### WHAT IS NEEDED
Please output only the lines running from the one that contains "You are a GUI" through the last line of the data below, exactly as they stand, with no pictures.

Data records
= = = =

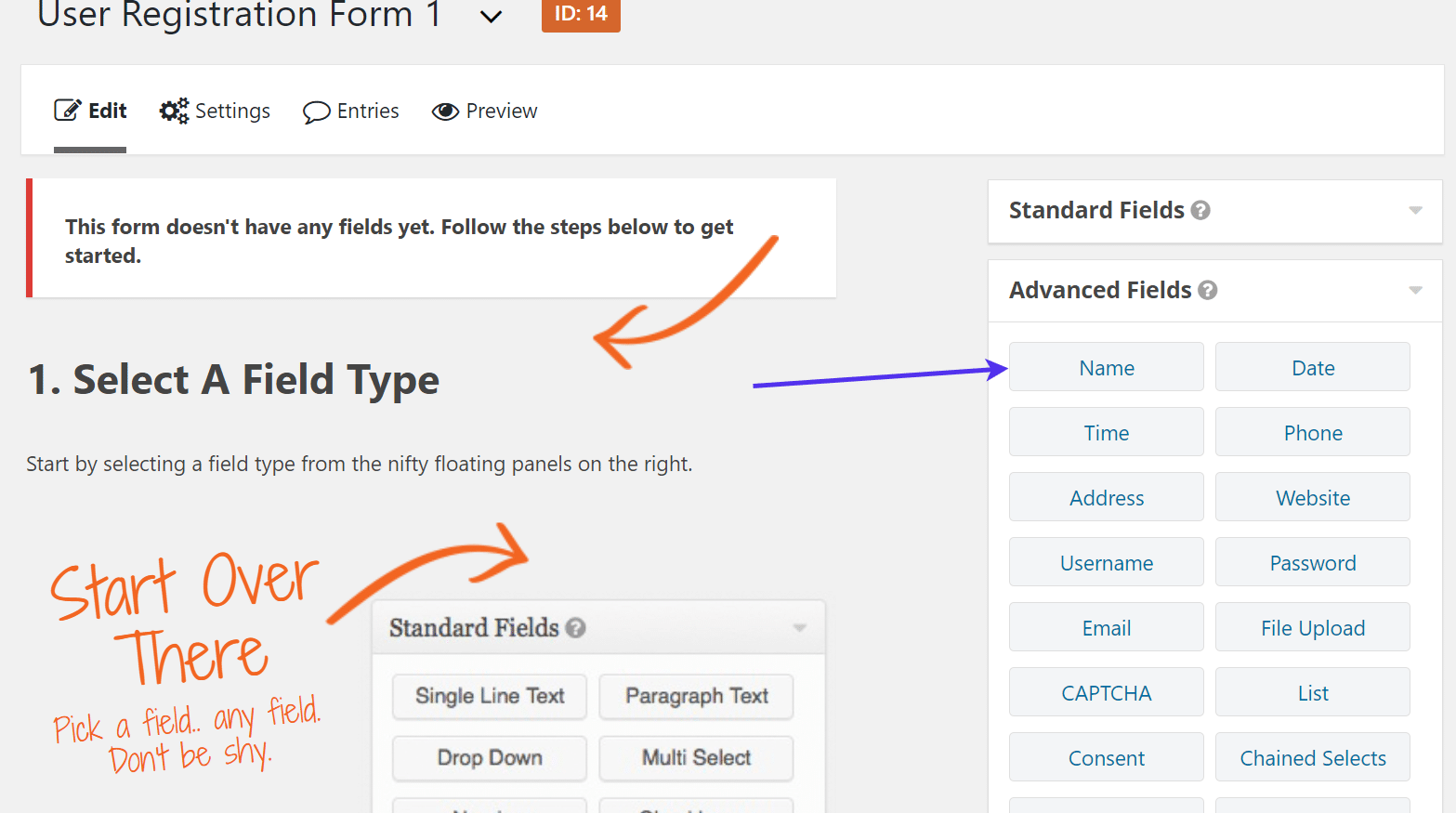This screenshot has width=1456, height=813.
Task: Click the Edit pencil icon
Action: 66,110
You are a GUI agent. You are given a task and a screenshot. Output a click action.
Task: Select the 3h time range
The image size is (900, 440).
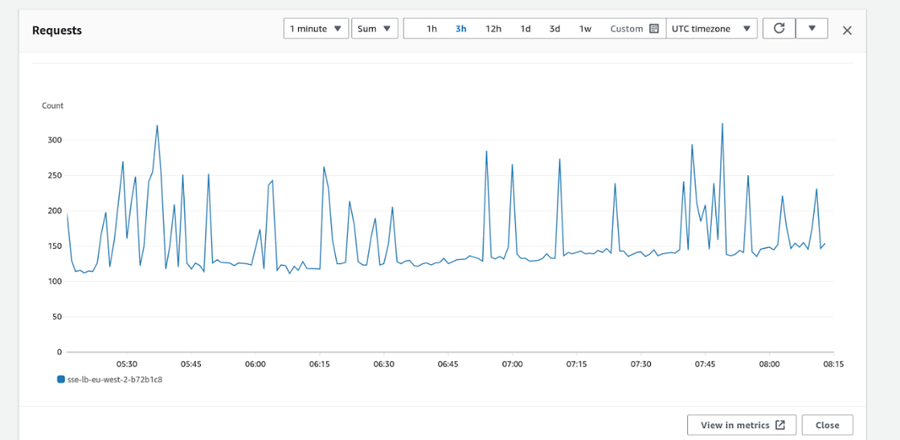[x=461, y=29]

= = = =

### OUTPUT BELOW
You are a GUI agent. You are given a task and a screenshot. Output a click action.
Task: Select the 3h time range
The image size is (900, 440).
[x=461, y=29]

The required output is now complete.